**Directions for this task:** Nothing but the data, repeated exactly, belongs in the answer.

**Given entries:**

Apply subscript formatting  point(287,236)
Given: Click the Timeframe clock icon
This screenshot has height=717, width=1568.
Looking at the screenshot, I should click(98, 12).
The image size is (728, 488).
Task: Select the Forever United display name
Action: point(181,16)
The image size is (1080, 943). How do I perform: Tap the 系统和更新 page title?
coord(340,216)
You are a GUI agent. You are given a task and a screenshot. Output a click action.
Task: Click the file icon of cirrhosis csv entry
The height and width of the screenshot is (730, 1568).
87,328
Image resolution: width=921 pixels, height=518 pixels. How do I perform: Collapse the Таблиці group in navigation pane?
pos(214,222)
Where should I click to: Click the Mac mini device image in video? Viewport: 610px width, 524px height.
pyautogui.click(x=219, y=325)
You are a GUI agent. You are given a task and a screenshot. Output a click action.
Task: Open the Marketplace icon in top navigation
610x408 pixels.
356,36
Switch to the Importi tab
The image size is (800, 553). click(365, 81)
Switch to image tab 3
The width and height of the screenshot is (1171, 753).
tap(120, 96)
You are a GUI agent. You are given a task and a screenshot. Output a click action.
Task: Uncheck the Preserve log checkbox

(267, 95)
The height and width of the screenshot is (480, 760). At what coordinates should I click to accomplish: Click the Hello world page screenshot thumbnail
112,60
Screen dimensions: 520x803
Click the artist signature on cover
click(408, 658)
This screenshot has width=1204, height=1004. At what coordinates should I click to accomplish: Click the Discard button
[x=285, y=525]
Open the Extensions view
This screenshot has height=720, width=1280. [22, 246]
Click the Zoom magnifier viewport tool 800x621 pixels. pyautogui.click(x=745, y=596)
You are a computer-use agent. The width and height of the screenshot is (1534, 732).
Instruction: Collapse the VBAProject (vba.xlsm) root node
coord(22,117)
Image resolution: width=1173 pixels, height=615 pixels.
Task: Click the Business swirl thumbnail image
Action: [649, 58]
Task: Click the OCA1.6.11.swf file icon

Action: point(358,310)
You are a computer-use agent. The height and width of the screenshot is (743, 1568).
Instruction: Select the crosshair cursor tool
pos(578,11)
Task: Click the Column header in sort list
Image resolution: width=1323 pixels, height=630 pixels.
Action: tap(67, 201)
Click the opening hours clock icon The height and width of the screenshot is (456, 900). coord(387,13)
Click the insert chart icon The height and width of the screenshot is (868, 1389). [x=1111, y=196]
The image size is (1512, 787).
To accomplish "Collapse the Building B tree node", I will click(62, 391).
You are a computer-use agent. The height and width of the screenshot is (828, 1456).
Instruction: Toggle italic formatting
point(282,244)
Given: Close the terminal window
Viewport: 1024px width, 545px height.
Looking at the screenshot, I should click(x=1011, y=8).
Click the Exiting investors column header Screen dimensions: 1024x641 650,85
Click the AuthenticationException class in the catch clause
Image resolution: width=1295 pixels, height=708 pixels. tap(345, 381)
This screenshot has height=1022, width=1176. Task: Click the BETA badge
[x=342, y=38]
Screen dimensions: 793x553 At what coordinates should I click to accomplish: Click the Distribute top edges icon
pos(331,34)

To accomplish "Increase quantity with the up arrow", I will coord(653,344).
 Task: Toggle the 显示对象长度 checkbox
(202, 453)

**Expected output:**
Apply subscript formatting  point(287,236)
Given: Click the Timeframe clock icon
This screenshot has height=717, width=1568.
Looking at the screenshot, I should click(98, 12).
The image size is (728, 488).
Task: Select the Forever United display name
Action: point(181,16)
The image size is (1080, 943). How do I perform: Tap the 系统和更新 page title?
coord(340,216)
You are a GUI agent. You are given a task and a screenshot. Output a click action.
Task: Click the file icon of cirrhosis csv entry
The height and width of the screenshot is (730, 1568).
87,328
Image resolution: width=921 pixels, height=518 pixels. How do I perform: Collapse the Таблиці group in navigation pane?
pos(214,222)
Where should I click to: Click the Mac mini device image in video? Viewport: 610px width, 524px height.
pyautogui.click(x=219, y=325)
You are a GUI agent. You are given a task and a screenshot. Output a click action.
Task: Open the Marketplace icon in top navigation
610x408 pixels.
356,36
Switch to the Importi tab
The image size is (800, 553). click(365, 81)
Switch to image tab 3
The width and height of the screenshot is (1171, 753).
tap(120, 96)
You are a GUI agent. You are given a task and a screenshot. Output a click action.
Task: Uncheck the Preserve log checkbox

(267, 95)
The height and width of the screenshot is (480, 760). At what coordinates should I click to accomplish: Click the Hello world page screenshot thumbnail
112,60
Screen dimensions: 520x803
Click the artist signature on cover
click(408, 658)
This screenshot has width=1204, height=1004. At what coordinates should I click to accomplish: Click the Discard button
[x=285, y=525]
Open the Extensions view
This screenshot has height=720, width=1280. [22, 246]
Click the Zoom magnifier viewport tool 800x621 pixels. pyautogui.click(x=745, y=596)
You are a computer-use agent. The width and height of the screenshot is (1534, 732).
Instruction: Collapse the VBAProject (vba.xlsm) root node
coord(22,117)
Image resolution: width=1173 pixels, height=615 pixels.
Task: Click the Business swirl thumbnail image
Action: [649, 58]
Task: Click the OCA1.6.11.swf file icon

Action: point(358,310)
You are a computer-use agent. The height and width of the screenshot is (743, 1568).
Instruction: Select the crosshair cursor tool
pos(578,11)
Task: Click the Column header in sort list
Image resolution: width=1323 pixels, height=630 pixels.
Action: tap(67, 201)
Click the opening hours clock icon The height and width of the screenshot is (456, 900). coord(387,13)
Click the insert chart icon The height and width of the screenshot is (868, 1389). [x=1111, y=196]
The image size is (1512, 787).
To accomplish "Collapse the Building B tree node", I will click(62, 391).
You are a computer-use agent. The height and width of the screenshot is (828, 1456).
Instruction: Toggle italic formatting
point(282,244)
Given: Close the terminal window
Viewport: 1024px width, 545px height.
Looking at the screenshot, I should click(x=1011, y=8).
Click the Exiting investors column header Screen dimensions: 1024x641 650,85
Click the AuthenticationException class in the catch clause
Image resolution: width=1295 pixels, height=708 pixels. tap(345, 381)
This screenshot has height=1022, width=1176. Task: Click the BETA badge
[x=342, y=38]
Screen dimensions: 793x553 At what coordinates should I click to accomplish: Click the Distribute top edges icon
pos(331,34)

To accomplish "Increase quantity with the up arrow", I will coord(653,344).
 Task: Toggle the 显示对象长度 checkbox
(202, 453)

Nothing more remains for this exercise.